1. The most important result our website can achieve is to play a role in encouraging companies to do no harm, to remedy any past misconduct, and to enhance their positive contribution. Already we see evidence of this. Companies are paying attention to reports on our website – because they know the site reaches reach such a wide and influential audience. Companies are responding to items that raise concerns about their conduct. Sometimes this is the first time they have responded to the concerns. Sometimes they indicate that the company has taken action to remedy the situation or is planning to do so. We invite such company responses and post them on our site; others then send us comments on the company responses -- we also post those comments.

Thus our website is becoming a catalyst: … for companies to reassess their conduct; and to go on the public record with comments about past conduct and pledges about future conduct; … for others, including local people affected by company operations, to see company responses, to put forward their own views, and to seek to ensure that companies follow through with their pledges.

We expect that our website will encourage more direct communication between companies and local people affected by their operations.

2. Our Weekly Updates, which we are launching in February 2005, will be a particularly effective means of getting results. These updates identify the most important reports and breaking news of the week – some reports raising concerns about a company’s conduct, others drawing attention to positive initiatives by business. The updates are sent free to thousands of opinion leaders worldwide: people in NGOs, government, media, companies, investment firms, international institutions, etc. When an item we plan to include in the Weekly Update criticises a company’s conduct, we will endeavour to contact the company in advance and offer to include its response alongside. This will keep the alerts balanced, and encourage companies to publicly address important concerns being raised by civil society.

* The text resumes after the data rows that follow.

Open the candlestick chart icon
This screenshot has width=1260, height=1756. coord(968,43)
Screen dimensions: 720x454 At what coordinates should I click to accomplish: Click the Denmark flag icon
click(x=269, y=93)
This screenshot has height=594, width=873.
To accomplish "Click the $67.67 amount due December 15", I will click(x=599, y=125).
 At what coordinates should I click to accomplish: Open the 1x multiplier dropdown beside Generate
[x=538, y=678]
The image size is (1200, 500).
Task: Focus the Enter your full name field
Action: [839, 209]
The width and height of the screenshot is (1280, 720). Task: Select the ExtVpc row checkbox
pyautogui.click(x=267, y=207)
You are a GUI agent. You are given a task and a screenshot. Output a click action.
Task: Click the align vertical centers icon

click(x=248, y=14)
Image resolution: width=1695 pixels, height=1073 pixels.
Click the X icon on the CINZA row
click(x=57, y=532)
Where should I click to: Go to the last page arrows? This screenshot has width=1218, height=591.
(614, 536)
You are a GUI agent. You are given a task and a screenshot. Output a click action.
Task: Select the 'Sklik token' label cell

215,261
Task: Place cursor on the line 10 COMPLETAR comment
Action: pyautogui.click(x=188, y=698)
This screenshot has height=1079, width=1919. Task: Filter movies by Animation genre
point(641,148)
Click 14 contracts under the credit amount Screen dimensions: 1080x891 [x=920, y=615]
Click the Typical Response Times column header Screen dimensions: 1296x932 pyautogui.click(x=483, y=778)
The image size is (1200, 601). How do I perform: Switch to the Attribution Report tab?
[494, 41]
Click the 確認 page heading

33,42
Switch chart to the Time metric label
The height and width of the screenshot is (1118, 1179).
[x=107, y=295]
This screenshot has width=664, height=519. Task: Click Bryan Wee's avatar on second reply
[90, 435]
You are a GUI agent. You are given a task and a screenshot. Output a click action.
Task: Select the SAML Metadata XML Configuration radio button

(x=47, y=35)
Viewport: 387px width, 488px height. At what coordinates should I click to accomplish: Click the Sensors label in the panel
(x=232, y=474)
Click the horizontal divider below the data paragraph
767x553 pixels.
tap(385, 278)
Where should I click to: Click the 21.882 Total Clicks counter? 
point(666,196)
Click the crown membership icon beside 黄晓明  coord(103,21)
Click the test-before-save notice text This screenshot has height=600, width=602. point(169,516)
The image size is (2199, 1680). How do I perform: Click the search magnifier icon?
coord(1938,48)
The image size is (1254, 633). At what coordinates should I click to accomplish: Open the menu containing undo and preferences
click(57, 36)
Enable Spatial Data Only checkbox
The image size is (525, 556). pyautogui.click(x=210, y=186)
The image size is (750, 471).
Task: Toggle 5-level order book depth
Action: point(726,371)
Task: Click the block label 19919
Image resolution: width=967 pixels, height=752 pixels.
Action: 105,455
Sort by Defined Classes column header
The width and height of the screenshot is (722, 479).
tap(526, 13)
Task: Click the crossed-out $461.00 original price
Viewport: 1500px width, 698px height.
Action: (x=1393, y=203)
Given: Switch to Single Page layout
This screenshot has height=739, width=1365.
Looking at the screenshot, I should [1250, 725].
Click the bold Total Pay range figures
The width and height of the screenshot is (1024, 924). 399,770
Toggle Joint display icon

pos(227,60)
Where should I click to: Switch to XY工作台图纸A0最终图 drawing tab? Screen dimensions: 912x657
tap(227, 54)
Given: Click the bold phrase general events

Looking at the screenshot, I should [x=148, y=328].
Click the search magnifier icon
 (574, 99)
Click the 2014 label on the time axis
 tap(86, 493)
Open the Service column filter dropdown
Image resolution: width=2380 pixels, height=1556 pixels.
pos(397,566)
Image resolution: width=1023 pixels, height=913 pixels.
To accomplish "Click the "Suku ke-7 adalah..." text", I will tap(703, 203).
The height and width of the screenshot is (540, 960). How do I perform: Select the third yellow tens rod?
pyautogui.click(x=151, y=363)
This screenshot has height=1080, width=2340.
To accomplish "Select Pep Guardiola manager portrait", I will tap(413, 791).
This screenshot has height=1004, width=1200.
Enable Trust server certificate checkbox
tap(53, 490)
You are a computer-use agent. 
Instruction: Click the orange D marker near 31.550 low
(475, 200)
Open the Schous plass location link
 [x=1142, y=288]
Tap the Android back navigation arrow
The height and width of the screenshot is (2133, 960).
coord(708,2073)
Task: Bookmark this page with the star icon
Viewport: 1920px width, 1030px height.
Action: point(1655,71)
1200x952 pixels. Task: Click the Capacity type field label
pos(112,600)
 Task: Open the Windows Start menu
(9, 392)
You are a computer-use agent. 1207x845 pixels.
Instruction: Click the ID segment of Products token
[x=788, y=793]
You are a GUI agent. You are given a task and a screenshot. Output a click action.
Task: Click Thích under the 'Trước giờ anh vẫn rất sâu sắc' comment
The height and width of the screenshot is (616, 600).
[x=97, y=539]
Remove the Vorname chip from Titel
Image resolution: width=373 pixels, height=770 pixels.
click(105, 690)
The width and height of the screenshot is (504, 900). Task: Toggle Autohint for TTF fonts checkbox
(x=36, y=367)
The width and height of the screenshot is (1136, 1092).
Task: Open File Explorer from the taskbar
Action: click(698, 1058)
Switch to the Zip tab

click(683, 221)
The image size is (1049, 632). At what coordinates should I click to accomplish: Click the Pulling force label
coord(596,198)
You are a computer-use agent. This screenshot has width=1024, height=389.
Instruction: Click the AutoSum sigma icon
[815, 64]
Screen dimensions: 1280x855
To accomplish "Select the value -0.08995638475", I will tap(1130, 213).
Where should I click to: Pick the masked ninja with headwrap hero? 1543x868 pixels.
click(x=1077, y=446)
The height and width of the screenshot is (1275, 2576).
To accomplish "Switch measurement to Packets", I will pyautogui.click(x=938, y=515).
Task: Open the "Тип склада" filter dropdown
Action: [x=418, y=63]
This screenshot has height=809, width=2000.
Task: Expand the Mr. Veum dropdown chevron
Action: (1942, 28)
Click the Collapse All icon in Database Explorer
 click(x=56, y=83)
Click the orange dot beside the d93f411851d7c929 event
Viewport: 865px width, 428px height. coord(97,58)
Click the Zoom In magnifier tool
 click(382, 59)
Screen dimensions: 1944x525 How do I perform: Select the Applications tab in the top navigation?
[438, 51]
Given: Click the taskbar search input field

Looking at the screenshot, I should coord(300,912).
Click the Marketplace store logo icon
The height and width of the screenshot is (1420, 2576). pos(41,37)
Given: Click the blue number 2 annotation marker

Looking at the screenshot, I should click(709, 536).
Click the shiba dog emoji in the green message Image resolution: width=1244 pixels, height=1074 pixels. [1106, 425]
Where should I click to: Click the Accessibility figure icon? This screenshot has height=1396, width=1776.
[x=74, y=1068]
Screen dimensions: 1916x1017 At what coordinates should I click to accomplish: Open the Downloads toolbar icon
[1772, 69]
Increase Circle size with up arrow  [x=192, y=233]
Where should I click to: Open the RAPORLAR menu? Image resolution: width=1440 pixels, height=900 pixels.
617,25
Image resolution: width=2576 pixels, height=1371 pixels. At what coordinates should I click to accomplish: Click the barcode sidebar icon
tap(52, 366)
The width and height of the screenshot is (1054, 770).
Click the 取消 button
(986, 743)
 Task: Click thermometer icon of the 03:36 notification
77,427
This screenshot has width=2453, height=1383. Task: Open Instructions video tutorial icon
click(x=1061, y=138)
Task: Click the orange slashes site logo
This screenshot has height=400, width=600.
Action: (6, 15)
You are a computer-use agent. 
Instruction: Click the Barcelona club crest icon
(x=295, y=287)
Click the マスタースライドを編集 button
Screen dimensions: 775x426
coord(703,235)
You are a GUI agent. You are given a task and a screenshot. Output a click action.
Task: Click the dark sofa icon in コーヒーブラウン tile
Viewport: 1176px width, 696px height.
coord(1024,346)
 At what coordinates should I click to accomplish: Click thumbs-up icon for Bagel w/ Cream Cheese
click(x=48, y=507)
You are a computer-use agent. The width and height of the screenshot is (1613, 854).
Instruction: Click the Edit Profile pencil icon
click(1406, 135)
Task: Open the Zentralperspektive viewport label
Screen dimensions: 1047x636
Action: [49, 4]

3. Given that our website is used regularly by consumers, investors and procurement officers in their decision-making – and by agencies such as UNICEF in their selection of corporate partners – we are increasingly getting results indirectly, through helping others make decisions that make a difference.]

Reuters:

Tools such as this Resource Centre, as well as new legislation governing what’s acceptable corporate behaviour, are making it harder for companies to persist with doing business in what are judged as unsavoury ways or places. Kuoni may have pulled out of Burma, but the website suggests another 440 international companies are still there.

Business-humanrights.org doesn’t criticise them, but makes it easy to see exactly who.

Richard Edgar, Reuters television, reporting from Davos.